El ministro Mohammed Idris detalló que los ataques se ejecutaron tras tareas de inteligencia, reconocimiento y planificación operativa conjunta. Y que los proyectiles fueron disparados desde plataformas ubicadas en el Golfo de Guinea. Imágenes difundidas por autoridades estadounidenses mostraron misiles lanzados desde un buque con bandera de Estados Unidos.

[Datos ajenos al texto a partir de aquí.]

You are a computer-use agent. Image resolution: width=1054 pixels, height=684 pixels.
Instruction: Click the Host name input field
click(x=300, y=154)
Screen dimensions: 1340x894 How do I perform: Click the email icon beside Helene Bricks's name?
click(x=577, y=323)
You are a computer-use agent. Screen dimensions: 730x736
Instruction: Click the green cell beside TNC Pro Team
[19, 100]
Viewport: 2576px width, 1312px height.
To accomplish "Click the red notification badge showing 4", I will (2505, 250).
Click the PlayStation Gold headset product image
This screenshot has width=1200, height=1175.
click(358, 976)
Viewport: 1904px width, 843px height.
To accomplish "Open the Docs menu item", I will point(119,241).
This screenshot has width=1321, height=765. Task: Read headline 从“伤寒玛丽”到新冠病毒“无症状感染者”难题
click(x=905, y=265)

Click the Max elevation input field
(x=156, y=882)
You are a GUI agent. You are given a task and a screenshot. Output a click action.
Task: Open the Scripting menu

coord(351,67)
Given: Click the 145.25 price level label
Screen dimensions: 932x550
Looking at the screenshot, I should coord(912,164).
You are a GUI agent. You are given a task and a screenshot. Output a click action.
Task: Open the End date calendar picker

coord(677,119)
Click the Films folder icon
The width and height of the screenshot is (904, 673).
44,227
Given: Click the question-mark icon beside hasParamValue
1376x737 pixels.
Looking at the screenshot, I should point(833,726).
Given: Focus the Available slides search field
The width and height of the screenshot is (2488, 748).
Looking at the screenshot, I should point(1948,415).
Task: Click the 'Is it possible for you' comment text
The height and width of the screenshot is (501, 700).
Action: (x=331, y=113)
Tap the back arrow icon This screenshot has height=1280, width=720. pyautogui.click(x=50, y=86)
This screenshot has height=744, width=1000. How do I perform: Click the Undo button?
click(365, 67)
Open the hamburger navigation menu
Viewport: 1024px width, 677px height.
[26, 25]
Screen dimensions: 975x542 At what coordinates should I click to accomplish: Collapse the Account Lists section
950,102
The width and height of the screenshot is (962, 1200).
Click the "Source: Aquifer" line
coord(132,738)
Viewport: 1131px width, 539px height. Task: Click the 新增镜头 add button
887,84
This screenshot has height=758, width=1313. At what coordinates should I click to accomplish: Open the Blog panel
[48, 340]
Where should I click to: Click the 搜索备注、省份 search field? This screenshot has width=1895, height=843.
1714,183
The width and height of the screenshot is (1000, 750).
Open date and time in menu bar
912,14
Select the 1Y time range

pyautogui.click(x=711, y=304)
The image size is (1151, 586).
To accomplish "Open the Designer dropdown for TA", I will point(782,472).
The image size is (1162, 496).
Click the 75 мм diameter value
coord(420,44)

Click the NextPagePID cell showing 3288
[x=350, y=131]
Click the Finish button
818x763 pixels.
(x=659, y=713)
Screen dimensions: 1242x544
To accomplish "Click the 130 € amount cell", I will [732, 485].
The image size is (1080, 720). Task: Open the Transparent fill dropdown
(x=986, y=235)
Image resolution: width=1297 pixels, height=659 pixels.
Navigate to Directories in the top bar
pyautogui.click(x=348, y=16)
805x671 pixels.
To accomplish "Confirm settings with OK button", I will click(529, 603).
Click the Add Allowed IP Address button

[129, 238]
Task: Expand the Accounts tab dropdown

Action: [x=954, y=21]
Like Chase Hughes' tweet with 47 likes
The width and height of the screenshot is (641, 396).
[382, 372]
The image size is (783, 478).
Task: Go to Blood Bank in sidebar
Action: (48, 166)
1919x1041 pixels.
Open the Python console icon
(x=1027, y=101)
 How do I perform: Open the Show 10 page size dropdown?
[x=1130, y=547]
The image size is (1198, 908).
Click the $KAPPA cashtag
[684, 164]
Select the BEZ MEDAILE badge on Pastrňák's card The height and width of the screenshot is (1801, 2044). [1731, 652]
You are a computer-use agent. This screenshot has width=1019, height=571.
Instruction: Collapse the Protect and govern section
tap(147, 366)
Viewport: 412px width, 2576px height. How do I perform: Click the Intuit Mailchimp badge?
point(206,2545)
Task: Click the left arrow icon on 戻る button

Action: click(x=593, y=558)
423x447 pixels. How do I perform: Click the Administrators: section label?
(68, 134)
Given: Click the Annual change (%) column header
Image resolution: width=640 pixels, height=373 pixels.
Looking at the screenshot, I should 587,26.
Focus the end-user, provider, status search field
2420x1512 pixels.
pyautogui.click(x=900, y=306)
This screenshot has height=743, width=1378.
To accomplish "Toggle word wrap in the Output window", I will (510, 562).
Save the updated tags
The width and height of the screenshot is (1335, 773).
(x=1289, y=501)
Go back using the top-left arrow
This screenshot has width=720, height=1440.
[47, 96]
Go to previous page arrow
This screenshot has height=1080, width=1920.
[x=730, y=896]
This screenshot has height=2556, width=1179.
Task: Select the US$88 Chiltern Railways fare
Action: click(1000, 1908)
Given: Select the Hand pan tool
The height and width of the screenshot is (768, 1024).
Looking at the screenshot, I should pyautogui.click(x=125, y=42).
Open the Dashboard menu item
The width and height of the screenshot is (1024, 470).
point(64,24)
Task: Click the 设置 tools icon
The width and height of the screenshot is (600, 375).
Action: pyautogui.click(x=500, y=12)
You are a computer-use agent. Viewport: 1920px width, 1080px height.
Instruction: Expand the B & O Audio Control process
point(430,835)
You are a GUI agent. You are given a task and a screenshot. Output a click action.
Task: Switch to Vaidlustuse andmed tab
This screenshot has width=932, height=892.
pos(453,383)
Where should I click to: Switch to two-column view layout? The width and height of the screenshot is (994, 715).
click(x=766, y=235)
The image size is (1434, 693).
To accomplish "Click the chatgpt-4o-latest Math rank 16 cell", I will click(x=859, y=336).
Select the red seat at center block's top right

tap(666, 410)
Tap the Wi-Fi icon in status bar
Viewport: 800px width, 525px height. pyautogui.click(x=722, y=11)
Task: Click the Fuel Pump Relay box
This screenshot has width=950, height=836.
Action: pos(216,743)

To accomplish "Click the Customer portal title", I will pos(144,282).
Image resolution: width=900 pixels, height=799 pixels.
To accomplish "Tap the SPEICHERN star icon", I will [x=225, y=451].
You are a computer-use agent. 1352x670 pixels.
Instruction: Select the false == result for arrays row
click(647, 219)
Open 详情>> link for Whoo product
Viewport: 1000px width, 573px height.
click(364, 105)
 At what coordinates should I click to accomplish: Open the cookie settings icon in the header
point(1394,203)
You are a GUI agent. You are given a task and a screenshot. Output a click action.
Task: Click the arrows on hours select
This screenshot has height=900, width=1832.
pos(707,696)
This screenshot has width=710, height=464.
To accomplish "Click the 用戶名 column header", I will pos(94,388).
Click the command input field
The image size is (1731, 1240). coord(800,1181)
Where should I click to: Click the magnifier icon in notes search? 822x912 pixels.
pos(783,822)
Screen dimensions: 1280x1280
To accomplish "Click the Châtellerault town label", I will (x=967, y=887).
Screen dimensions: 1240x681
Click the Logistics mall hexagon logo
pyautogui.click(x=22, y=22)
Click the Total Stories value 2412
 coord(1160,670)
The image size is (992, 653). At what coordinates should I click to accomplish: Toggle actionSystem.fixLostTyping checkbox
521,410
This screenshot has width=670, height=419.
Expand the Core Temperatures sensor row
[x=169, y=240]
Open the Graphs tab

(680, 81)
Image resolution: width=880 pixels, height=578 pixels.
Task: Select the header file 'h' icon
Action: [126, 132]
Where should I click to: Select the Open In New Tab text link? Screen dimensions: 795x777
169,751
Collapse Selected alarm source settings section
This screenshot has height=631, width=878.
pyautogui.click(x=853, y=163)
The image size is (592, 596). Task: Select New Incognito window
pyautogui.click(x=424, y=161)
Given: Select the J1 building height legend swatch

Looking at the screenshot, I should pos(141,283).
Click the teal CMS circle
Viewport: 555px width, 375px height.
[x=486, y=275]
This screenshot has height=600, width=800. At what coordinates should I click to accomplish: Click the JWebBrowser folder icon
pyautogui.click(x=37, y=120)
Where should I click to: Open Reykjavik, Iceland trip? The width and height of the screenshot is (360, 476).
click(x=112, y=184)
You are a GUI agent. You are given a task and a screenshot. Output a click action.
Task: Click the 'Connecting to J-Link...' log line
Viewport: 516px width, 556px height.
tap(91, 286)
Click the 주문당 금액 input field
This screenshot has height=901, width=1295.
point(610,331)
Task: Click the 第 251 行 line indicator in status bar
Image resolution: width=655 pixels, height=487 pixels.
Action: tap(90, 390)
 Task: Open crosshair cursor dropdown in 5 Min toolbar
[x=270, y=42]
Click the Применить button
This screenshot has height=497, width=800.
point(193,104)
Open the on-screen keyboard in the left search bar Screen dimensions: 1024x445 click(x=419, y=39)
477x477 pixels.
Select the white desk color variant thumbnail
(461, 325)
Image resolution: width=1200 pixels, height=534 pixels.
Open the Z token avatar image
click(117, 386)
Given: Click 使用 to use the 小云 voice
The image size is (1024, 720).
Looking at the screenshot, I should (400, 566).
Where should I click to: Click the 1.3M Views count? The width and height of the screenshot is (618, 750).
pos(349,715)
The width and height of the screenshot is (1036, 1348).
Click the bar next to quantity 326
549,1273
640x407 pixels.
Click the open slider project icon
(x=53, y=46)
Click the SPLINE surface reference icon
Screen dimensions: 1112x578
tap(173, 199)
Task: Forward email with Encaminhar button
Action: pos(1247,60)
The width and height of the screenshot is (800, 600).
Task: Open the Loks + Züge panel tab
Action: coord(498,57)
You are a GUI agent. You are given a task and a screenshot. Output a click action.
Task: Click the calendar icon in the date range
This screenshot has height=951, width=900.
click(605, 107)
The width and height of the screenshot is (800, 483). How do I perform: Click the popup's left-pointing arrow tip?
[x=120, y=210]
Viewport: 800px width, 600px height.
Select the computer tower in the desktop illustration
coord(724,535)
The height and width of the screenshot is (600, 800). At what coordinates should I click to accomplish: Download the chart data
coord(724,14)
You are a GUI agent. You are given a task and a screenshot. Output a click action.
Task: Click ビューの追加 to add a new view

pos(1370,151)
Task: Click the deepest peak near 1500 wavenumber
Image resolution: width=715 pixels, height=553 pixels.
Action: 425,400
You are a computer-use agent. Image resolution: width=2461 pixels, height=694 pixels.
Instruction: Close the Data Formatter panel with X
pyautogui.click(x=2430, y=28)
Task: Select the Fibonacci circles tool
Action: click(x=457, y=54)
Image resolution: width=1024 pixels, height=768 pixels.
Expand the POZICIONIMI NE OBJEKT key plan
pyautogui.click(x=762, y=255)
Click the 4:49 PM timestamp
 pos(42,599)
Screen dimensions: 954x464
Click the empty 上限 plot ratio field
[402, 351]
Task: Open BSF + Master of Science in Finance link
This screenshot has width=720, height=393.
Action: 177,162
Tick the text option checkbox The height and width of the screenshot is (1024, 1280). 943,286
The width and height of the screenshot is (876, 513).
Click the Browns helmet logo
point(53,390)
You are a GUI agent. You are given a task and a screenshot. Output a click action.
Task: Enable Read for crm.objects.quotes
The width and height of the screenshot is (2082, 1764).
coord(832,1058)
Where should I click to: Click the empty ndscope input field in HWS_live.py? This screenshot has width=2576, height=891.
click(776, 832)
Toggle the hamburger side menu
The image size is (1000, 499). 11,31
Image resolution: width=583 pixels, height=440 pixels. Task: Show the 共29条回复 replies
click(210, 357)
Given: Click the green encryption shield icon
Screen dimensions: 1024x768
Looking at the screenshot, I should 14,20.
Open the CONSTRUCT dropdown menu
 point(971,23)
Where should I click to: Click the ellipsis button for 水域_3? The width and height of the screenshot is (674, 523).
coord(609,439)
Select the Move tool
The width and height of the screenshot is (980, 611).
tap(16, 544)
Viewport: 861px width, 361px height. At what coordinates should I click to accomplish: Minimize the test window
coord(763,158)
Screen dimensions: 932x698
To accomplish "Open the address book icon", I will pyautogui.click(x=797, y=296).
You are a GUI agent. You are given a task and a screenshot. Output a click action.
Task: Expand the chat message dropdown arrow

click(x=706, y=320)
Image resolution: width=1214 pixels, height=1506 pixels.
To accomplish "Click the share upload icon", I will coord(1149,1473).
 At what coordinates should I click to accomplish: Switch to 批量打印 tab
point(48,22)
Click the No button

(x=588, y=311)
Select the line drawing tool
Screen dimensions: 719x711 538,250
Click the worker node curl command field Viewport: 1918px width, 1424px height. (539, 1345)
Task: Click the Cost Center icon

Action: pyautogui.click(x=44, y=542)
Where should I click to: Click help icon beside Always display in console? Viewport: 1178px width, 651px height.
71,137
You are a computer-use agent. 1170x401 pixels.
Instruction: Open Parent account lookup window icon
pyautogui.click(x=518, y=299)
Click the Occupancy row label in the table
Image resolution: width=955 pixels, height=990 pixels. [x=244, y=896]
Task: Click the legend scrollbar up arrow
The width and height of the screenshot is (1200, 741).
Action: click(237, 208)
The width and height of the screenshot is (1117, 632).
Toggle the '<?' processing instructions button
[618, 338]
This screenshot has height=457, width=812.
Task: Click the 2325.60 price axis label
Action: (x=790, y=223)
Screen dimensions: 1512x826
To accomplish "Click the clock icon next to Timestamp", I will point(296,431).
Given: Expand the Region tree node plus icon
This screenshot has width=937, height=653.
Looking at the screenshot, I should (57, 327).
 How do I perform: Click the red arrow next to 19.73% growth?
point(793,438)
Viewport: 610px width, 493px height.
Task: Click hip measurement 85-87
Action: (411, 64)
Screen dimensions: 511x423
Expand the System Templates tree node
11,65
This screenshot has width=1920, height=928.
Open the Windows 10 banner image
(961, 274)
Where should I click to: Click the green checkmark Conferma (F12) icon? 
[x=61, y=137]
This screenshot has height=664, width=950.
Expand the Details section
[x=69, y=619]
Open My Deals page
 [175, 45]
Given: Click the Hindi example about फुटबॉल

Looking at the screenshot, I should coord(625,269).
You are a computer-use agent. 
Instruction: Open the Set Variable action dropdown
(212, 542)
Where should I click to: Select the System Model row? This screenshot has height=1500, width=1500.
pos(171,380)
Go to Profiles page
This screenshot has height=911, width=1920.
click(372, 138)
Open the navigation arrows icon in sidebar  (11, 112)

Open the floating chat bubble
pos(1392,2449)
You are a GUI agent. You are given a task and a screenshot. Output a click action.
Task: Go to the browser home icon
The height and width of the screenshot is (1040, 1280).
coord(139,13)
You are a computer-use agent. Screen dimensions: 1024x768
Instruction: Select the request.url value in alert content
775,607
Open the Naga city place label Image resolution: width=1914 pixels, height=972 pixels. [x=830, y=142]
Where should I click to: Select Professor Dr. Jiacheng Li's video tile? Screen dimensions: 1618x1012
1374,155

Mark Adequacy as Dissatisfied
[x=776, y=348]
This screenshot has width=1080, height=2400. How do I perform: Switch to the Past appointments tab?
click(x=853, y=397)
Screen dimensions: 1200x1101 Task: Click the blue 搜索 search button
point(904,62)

Sin víctimas civiles, según autoridades

Las autoridades nigerianas informaron que restos de las municiones impactaron en la localidad de Jabo, en el Área de Gobierno Local de Tambuwal, estado de Sokoto, y en Offa, estado de Kwara. De acuerdo con el comunicado oficial, no se registraron víctimas civiles como consecuencia de la operación.

Un funcionario del Departamento de Defensa de Estados Unidos, citado por la agencia Associated Press bajo condición de anonimato. Y confirmó que la operación incluyó intercambio de inteligencia y que contó con la aprobación expresa del gobierno nigeriano.

El trasfondo de la ofensiva

Nigeria enfrenta desde 2009 una persistente insurgencia yihadista protagonizada por distintos grupos armados. Entre ellos se destacan la Provincia de África Occidental del Estado Islámico —escisión de Boko Haram— y el grupo Lakurawa. El cual opera principalmente en los estados del noroeste.

Analistas de seguridad como Malik Samuel, del centro Good Governance Africa, señalaron que los bombardeos estadounidenses podrían haber tenido como principal objetivo a Lakurawa. Una organización que en el último año incrementó su capacidad operativa y su control territorial en zonas como Sokoto.